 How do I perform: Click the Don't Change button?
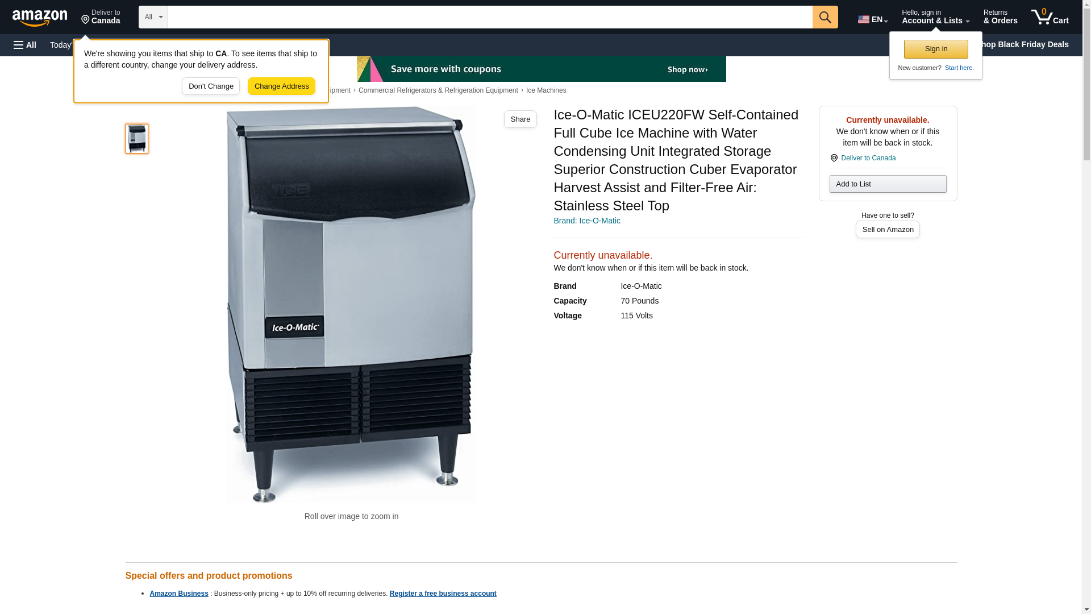[x=211, y=86]
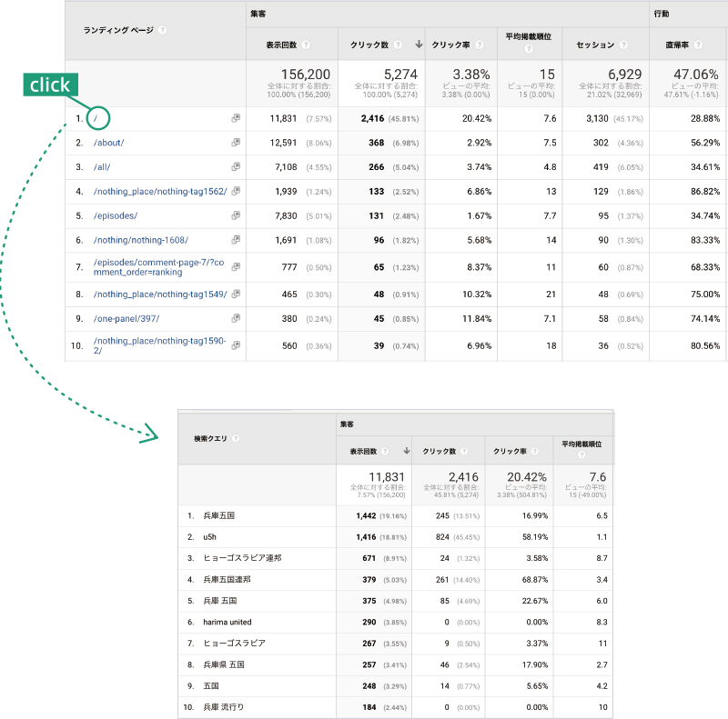Toggle sort arrow on upper クリック数 column
Screen dimensions: 728x719
pyautogui.click(x=419, y=45)
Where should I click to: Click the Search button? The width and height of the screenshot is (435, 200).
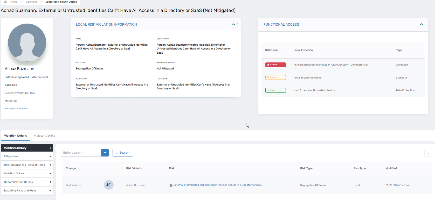click(x=123, y=153)
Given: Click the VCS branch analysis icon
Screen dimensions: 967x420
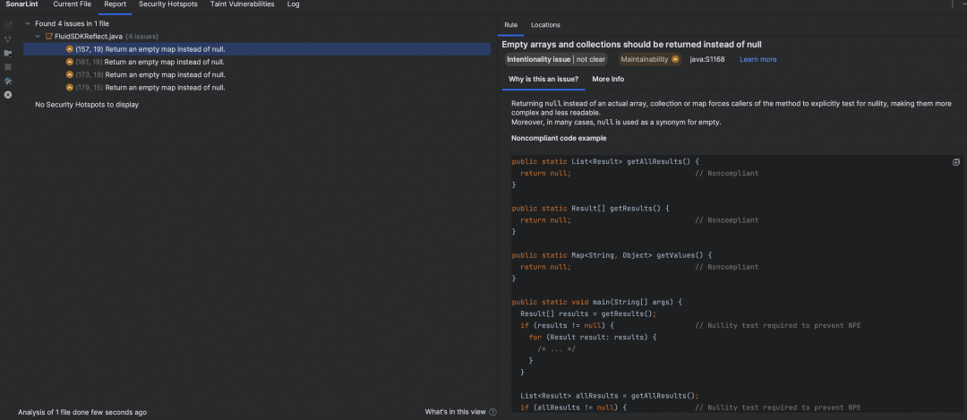Looking at the screenshot, I should (x=8, y=39).
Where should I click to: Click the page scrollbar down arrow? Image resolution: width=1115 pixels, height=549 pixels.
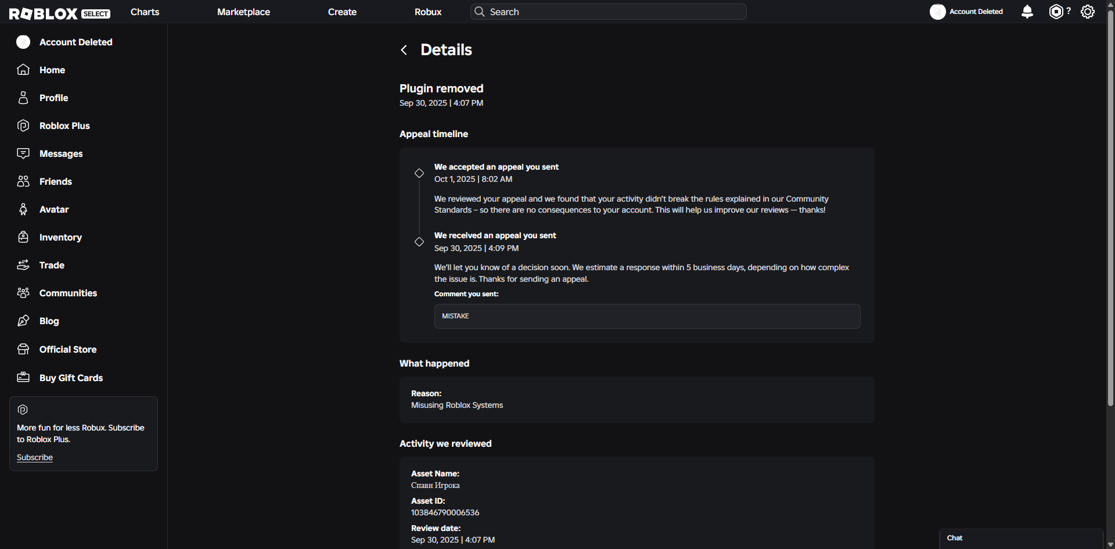1110,544
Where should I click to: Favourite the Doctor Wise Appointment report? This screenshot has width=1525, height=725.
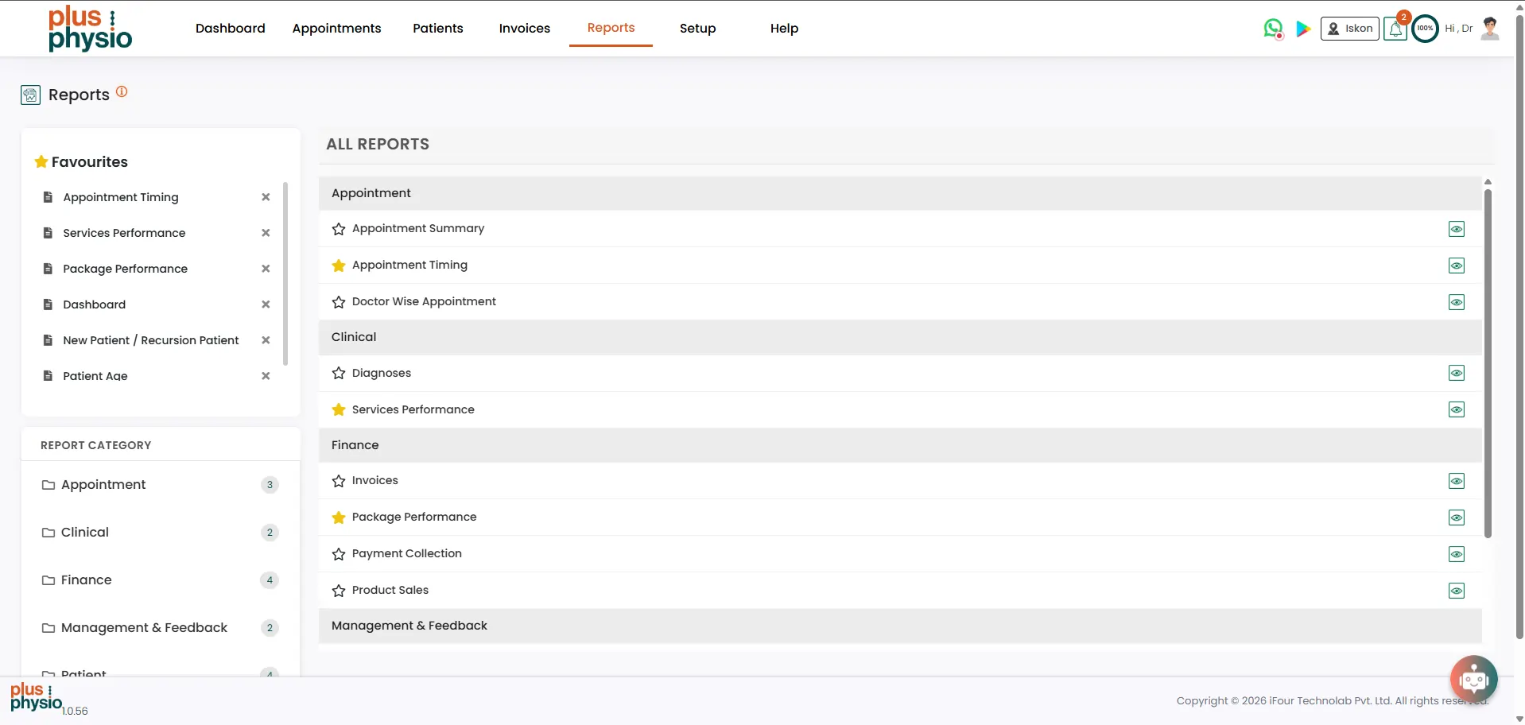339,302
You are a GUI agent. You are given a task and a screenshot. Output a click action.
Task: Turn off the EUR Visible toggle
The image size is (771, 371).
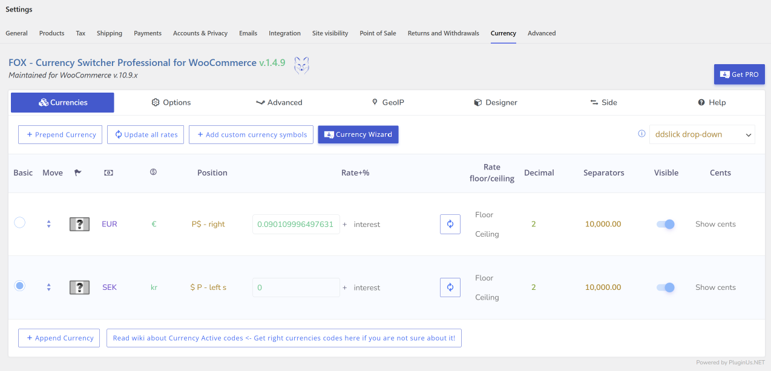[666, 224]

TRY IT: Return exactly the lines starting at the line with "You are a GUI" and ending at the last line of the listing, both ends included; pictures are to be left out.

EXPECTED ANSWER:
You are a GUI agent. You are given a task and a screenshot. Output a click action.
Task: Turn off the EUR Visible toggle
The image size is (771, 371).
[666, 224]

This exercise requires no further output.